Governo quer rever isenção de IR para doentes 

Marcello Corrêa

28/08/2019

 

 

A revisão das deduções de Imposto de Renda na mira da equipe econômica não se limitará a acabar com os descontos referentes a despesas com saúde e educação. O secretário especial da Receita Federal, Marcos Cintra, disse ontem que o governo quer propor uma “faxina” mais ampla no tributo, que abrangerá de isenções que hoje beneficiam alguns tipos de investimentos do mercado financeiro a benefícios para pessoas com doença grave.

—Vamos fazer uma grande faxina (no Imposto de Renda), para torná-lo compatível com o que está acontecendo no mundo inteiro — disse Cintra, durante evento da

Associação Brasileira de Relações Institucionais e Governamentais (Abrig).

A equipe econômica quer rever a isenção de IR sobre as aposentadorias de pessoas com moléstia profissional ou doenças como AIDS, doença de Parkinson e esclerose múltipla, por exemplo. Essa renúncia fiscal custa R$ 13,8 bilhões por ano, segundo relatório da Receita. O secretário afirmou que pretende rever essa regra.

MUDANÇA NO INVESTIMENTO

Cintra não especificou, no entanto, se a proposta afetaria todas as 16 doenças listadas pela lei do IR, que garante os benefícios. Perguntado sobre o assunto, não detalhou como as regras seriam revistas, mas destacou que quer rever o que considera “abusos”.

— Aquilo virou um abuso, um absurdo. Foi criada uma indústria em cima dessa dedução por moléstia, que de grave não tem nada, mas que se enquadra como moléstia grave. Tem mercado, empresas especializadas, para dizer que quem tem uma tendinite porque jogou tênis demais se qualifica como doença grave e para o resto da vida fica comprando automóveis, às vezes alguns de luxo, com isenção total de tributos. Isso é um vazamento gigantesco, e injusto —disse o secretário.

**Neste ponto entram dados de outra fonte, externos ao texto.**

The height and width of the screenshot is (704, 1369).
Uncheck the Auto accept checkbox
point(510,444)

No mercado financeiro, os alvos são as isenções concedidas a Certificados de Recebíveis Imobiliários (CRI), Certificados de Recebíveis do Agronegócio (CRA), e de fundos exclusivos —títulos voltados para investidores de alta renda. O governo avalia ainda adotar alíquotas para as Letras de Crédito Imobiliário (LCI) — títulos de renda fixa emitidos por bancos com o objetivo de financiar o setor imobiliário —e para Letras de Crédito para o Agronegócio (LCA), papéis emitidos por bancos garantidos por empréstimos ao agronegócio. Ambos são isentos de IR.

PROPOSTA EM ELABORAÇÃO

Essas propostas devem integrar um projeto de reforma tributária ainda em elaboração pelo governo. Ainda não está claro, no entanto, quando e como o Executivo encaminhará sua proposta ao Congresso.

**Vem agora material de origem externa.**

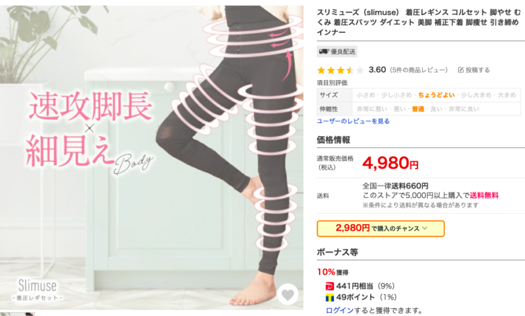This screenshot has width=525, height=316.
Task: Click the heart favorite icon on product image
Action: point(287,294)
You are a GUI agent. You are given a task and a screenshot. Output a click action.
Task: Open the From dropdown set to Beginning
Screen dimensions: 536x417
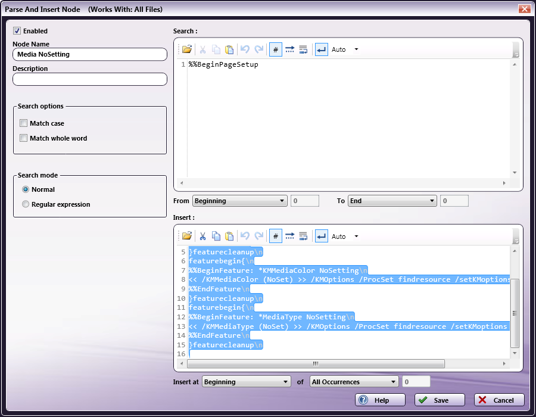tap(239, 201)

Hoje, há pelo menos duas propostas principais em tramitação no Legislativo: uma originada na Câmara, outra no Senado. O governo já sinalizou que trabalha em uma proposta de conciliação. Fontes da equipe econômica garantem que há ao menos uma proposta de emenda à Constituição (PEC) e um projeto de lei em elaboração no gabinete do ministro da Economia, Paulo Guedes.

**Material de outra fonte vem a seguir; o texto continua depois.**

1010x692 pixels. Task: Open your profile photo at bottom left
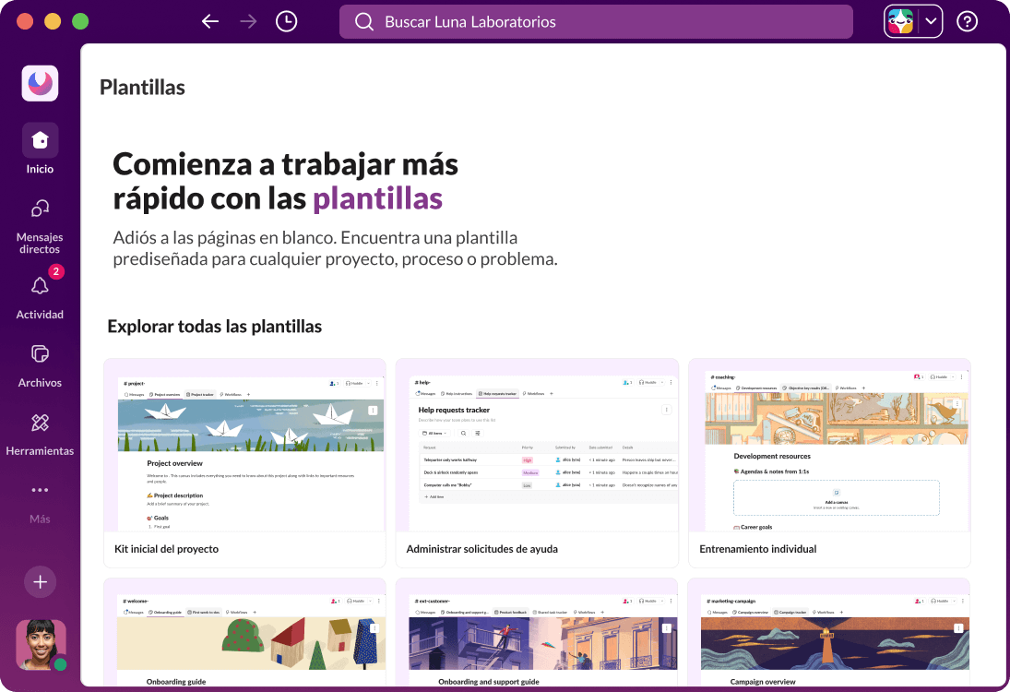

Outros integrantes defendem, no entanto, que as contribuições do governo sejam enviadas ao Congresso por meio de sugestões ou emendas aos parlamentares. Nenhuma das propostas em tramitação no Congresso trata da reforma do IR. Abrangem apenas os tributos que incidem sobre o consumo.

Cintra defende uma proposta baseada em um tripé: além da reforma do IR, quer simplificar tributos federais sobre consumo e criar uma contribuição sobre movimentações financeiras para substituir a tributação sobre folha de pagamento, que hoje financia a Previdência.

Esse tributo, que vem sendo chamado internamente de Contribuição Social sobre Transações (CST), é frequentemente comparado à antiga CPMF, que vigorou no país entre 1996 e 2007 e se tornou impopular.

O secretário refutou a comparação e disse que foi contra a CPMF, que teria sido, na avaliação dele, um “estupro” do imposto único federal — projeto de sua autoria que previa a substituição de todos os tributos por um único, incidindo sobre transações financeiras.